Ethical Risks of Large Language Models in Medical Consultation: An Assessment Based on Reproductive Ethics
Hanhui Xu, Jiacheng Ji, Haoan Jin, Han Ying, Mengyue Wu

TL;DR
This study systematically evaluates large language models' performance in reproductive ethics consultations, revealing significant safety risks, poor source citation, and moral reasoning flaws, thus cautioning against their autonomous use in sensitive medical contexts.
Contribution
The paper provides a comprehensive assessment of LLMs' ethical performance in reproductive health, highlighting critical safety and reasoning deficiencies specific to Chinese regulations.
Findings
29.91% risk of unsafe or misleading advice
Poor performance in citing normative sources
Instances of logical contradictions and moral violations
Abstract
Background: As large language models (LLMs) are increasingly used in healthcare and medical consultation settings, a growing concern is whether these models can respond to medical inquiries in a manner that is ethically compliant--particularly in accordance with local ethical standards.

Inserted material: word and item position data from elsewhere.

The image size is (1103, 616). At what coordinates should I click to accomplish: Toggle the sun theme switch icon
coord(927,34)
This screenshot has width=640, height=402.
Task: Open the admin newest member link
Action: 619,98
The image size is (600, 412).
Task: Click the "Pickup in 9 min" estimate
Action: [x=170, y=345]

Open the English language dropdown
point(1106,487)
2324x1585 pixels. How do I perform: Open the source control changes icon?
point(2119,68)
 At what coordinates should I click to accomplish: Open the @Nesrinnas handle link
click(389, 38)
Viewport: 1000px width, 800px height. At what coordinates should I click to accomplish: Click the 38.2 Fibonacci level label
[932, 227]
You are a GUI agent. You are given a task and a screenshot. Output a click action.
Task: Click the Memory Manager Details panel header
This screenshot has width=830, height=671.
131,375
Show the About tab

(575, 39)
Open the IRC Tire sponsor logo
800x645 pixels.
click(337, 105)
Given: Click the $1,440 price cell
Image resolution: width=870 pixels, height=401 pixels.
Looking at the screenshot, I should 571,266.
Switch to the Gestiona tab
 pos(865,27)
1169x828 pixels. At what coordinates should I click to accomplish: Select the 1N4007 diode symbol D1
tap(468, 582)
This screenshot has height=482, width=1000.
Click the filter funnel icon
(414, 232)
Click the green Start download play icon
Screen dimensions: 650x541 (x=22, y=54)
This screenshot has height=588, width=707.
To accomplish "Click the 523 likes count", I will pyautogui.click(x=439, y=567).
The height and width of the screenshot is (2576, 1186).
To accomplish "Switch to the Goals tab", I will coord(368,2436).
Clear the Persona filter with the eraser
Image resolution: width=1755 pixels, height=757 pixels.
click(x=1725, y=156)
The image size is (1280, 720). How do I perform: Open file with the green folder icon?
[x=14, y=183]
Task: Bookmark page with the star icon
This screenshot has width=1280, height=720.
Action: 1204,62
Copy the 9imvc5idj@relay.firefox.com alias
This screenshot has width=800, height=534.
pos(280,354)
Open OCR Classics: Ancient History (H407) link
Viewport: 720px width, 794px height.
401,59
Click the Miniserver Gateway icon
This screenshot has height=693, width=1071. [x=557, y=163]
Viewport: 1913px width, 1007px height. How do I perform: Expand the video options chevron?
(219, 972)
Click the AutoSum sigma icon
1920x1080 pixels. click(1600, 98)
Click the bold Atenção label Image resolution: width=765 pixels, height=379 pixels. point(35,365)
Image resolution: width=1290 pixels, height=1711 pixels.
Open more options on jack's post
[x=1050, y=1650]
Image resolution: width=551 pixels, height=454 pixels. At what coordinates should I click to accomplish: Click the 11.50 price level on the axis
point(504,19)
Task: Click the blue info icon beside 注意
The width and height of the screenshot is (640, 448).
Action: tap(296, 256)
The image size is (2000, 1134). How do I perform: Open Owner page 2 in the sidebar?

To address the pressing need for comprehensive research on reliability and safety, this study systematically evaluates LLM performance in answering questions related to reproductive ethics, specifically assessing their alignment with Chinese ethical regulations. Methods: We evaluated eight prominent LLMs (e.g., GPT-4, Claude-3.7) on a custom test set of 986 questions (906 subjective, 80 objective) derived from 168 articles within Chinese reproductive ethics regulations. Subjective responses were evaluated using a novel six-dimensional scoring rubric assessing Safety (Normative Compliance, Guidance…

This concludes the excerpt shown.